--- SUPPLIED MATERIAL ---
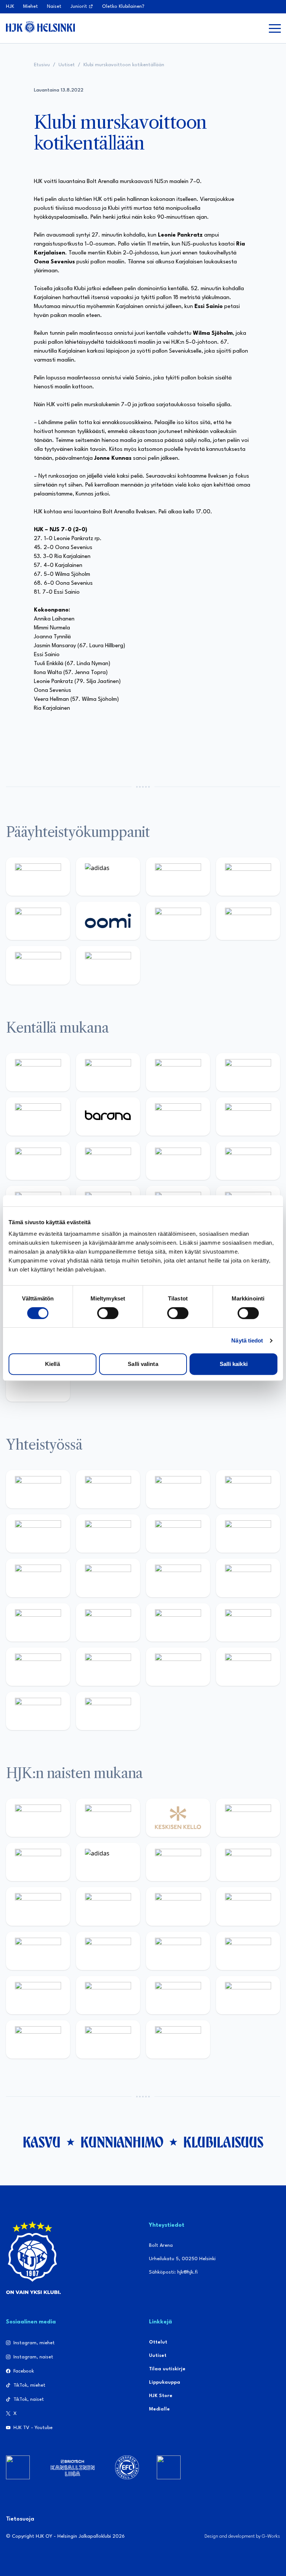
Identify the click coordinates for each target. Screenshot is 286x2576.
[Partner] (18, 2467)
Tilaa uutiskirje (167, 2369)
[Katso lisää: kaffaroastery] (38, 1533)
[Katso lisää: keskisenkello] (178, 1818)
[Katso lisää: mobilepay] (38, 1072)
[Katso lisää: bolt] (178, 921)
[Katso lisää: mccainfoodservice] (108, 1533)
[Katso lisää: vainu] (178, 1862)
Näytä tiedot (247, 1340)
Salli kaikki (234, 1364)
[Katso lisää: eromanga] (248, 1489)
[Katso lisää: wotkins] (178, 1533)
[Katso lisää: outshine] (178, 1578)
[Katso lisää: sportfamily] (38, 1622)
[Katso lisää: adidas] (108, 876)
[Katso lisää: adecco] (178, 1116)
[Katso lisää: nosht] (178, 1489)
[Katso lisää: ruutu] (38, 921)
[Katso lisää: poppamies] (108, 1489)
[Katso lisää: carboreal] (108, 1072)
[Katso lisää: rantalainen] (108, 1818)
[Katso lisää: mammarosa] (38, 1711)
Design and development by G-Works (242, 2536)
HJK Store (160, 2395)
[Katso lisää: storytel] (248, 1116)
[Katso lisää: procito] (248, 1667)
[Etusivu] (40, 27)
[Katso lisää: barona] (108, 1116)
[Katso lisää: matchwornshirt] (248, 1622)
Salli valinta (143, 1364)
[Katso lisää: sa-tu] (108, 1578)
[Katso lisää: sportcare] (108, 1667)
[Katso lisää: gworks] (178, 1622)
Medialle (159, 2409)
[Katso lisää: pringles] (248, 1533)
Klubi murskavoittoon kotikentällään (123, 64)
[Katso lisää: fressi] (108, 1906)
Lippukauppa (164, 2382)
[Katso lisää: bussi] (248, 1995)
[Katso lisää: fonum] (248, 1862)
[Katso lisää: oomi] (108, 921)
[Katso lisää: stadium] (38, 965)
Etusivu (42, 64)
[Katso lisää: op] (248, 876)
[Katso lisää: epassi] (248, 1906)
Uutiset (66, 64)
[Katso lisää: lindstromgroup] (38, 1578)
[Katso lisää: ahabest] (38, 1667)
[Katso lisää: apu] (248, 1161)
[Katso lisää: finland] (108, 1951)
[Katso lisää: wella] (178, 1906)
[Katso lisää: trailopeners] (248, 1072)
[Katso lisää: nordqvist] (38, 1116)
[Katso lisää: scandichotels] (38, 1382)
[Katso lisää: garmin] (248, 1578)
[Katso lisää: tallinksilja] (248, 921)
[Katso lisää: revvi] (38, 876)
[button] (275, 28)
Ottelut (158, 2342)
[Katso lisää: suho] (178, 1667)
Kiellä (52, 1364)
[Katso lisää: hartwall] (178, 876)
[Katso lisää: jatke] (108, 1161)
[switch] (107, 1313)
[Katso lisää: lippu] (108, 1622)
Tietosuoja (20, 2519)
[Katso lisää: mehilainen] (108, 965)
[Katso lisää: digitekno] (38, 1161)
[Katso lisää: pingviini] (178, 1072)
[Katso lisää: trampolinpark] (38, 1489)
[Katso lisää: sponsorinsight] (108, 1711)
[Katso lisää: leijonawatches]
---
Reproduce each entry word for word and cut the images.

**YOUR RESPONSE**
Identify the click coordinates for each target. Screenshot is 286x2576.
[Partner] (18, 2467)
Tilaa uutiskirje (167, 2369)
[Katso lisää: kaffaroastery] (38, 1533)
[Katso lisää: keskisenkello] (178, 1818)
[Katso lisää: mobilepay] (38, 1072)
[Katso lisää: bolt] (178, 921)
[Katso lisää: mccainfoodservice] (108, 1533)
[Katso lisää: vainu] (178, 1862)
Näytä tiedot (247, 1340)
Salli kaikki (234, 1364)
[Katso lisää: eromanga] (248, 1489)
[Katso lisää: wotkins] (178, 1533)
[Katso lisää: outshine] (178, 1578)
[Katso lisää: sportfamily] (38, 1622)
[Katso lisää: adidas] (108, 876)
[Katso lisää: adecco] (178, 1116)
[Katso lisää: nosht] (178, 1489)
[Katso lisää: ruutu] (38, 921)
[Katso lisää: poppamies] (108, 1489)
[Katso lisää: carboreal] (108, 1072)
[Katso lisää: rantalainen] (108, 1818)
[Katso lisää: mammarosa] (38, 1711)
Design and development by G-Works (242, 2536)
HJK Store (160, 2395)
[Katso lisää: storytel] (248, 1116)
[Katso lisää: procito] (248, 1667)
[Etusivu] (40, 27)
[Katso lisää: barona] (108, 1116)
[Katso lisää: matchwornshirt] (248, 1622)
Salli valinta (143, 1364)
[Katso lisää: sa-tu] (108, 1578)
[Katso lisää: sportcare] (108, 1667)
[Katso lisää: gworks] (178, 1622)
Medialle (159, 2409)
[Katso lisää: pringles] (248, 1533)
Klubi murskavoittoon kotikentällään (123, 64)
[Katso lisää: fressi] (108, 1906)
Lippukauppa (164, 2382)
[Katso lisää: bussi] (248, 1995)
[Katso lisää: fonum] (248, 1862)
[Katso lisää: oomi] (108, 921)
[Katso lisää: stadium] (38, 965)
Etusivu (42, 64)
[Katso lisää: op] (248, 876)
[Katso lisää: epassi] (248, 1906)
Uutiset (66, 64)
[Katso lisää: lindstromgroup] (38, 1578)
[Katso lisää: ahabest] (38, 1667)
[Katso lisää: apu] (248, 1161)
[Katso lisää: finland] (108, 1951)
[Katso lisää: wella] (178, 1906)
[Katso lisää: trailopeners] (248, 1072)
[Katso lisää: nordqvist] (38, 1116)
[Katso lisää: scandichotels] (38, 1382)
[Katso lisää: garmin] (248, 1578)
[Katso lisää: tallinksilja] (248, 921)
[Katso lisää: revvi] (38, 876)
[button] (275, 28)
Ottelut (158, 2342)
[Katso lisää: suho] (178, 1667)
Kiellä (52, 1364)
[Katso lisää: hartwall] (178, 876)
[Katso lisää: jatke] (108, 1161)
[switch] (107, 1313)
[Katso lisää: lippu] (108, 1622)
Tietosuoja (20, 2519)
[Katso lisää: mehilainen] (108, 965)
[Katso lisää: digitekno] (38, 1161)
[Katso lisää: pingviini] (178, 1072)
[Katso lisää: trampolinpark] (38, 1489)
[Katso lisää: sponsorinsight] (108, 1711)
[Katso lisää: leijonawatches]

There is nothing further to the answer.